API’s and the World of Continuous Integration in Healthcare

By Rahul Patel, EVP of digital products and services, Persistent Systems.

Rahul Patel
Rahul Patel

There is a growing interest among healthcare organizations to leverage actionable analytics solutions to derive valuable insights from data. Advanced, AI-driven predictive modeling is working to build healthier populations that meet the demands of value-based care, and new digital experiences are reaching providers and patients through a diverse array of touchpoints. Digital health solutions, driven by new and emerging data sources, are creating a unique combination of high-touch care management complemented by automated, virtual care.

This digital transformation in healthcare is being driven by the changing nature of the healthcare landscape, as well as the demands from consumers for more say in their care. The healthcare industry is making significant investments in IT to engage and empower patients, enable caregivers and improve operating efficiencies. However, the industry is also facing pushback from the caregiver community, with many physicians feeling that interacting with an EMR reduces their productivity. Physician burnout and unrealized expectations from technology investments have created a mood of caution in digital investments.

However, the digital transformation wave is still coming, since the proven patient health benefits, as well as industry improvements, are simply too great to ignore. Given the abundance of software-driven tools, technology professionals face the crucial task of integrating applications and data among the various players in the healthcare ecosystem including doctors, hospitals, government, device makers, insurers, employers, pharmaceutical companies and patients. Seamless transitions of care between these constituencies, however, are still a major hurdle, and positive patient experience is decided by the totality of patient care carried out by all those —  both within and outside — of a health system. Shared processes between clinical entities are only possible if the data can journey smoothly from one system to another.

The problem today is that there is over-engineering in healthcare with overlapping and rich data standards and formats, and implementations that stay locked tightly in proprietary strongholds.

How to Make Interoperability Work

It is imperative that digital transformation initiatives focus on interoperability and integrations through well-defined application programming interfaces (APIs). APIs are designed so that systems with validated credentials can query and access systems widely available on the internet. Systems are then designed to respond to queries from programs with data that is machine-readable.

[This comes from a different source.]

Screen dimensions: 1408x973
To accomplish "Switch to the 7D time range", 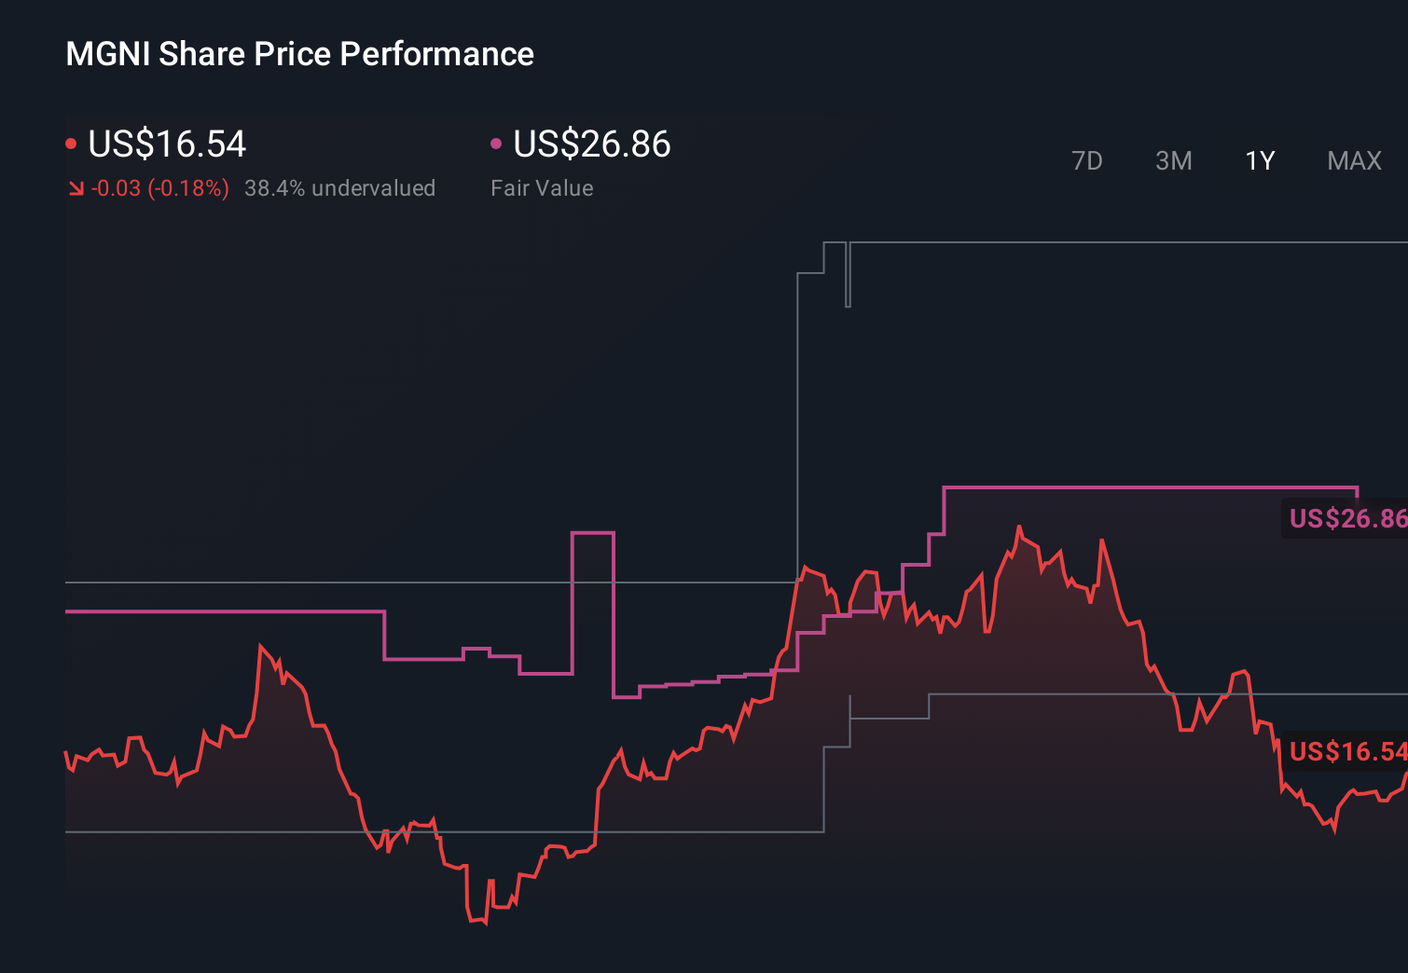I will coord(1087,160).
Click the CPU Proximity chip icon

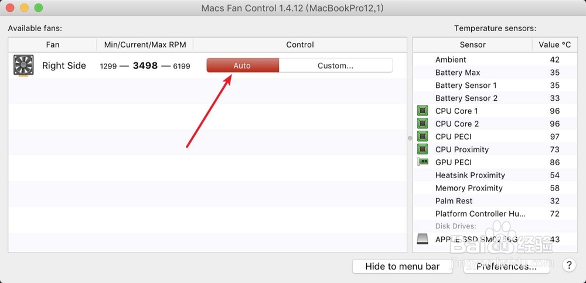(423, 149)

APIs deliver the ability to securely and efficiently access repositories of big data from wearable devices, social media, curated public datasets, research, and episodic care. They are the key to better understanding patients’ financial, social and behavioral context, and through predictive and prescriptive analytics can reveal trends across populations and micro-populations. With the explosion of disparate technologies, it will be about connecting them all quickly and efficiently to gain a competitive edge in healthcare.

To ensure API-enabled systems can be scaled up, protocols should be built and managed efficiently in a distributed fashion rather than through a restrictive, centrally-managed model. Data must move from expensive on-premise data centers to robust cloud platforms. A reference architecture based on data integration, curation, and API management will rapidly bring new healthcare experiences and capabilities to market.

Tearing down silos and honing data into a cloud-consumable, scalable format will bring speed to digital. It will create new revenue channels and improve user experiences for researchers, clinicians, and patients, and drive innovative new capabilities for all three.

Digital transformation enabled by APIs, however, is not a one-off project. It is an ongoing philosophy that should inform all initiatives in the healthcare enterprise. With users expecting compelling and pervasive experiences, enterprises must establish a rhythm to build and deploy the experiences that users need, and this will only happen if these experiences are built on interfaces that combine data from internal enterprise systems, external online sources and data collected from sensors in real-time. Modern systems must learn continuously from user behavior and other available signals, and this will only happen when systems are effectively sharing and communicating with each other to enhance the lives of everyone within the healthcare ecosystem.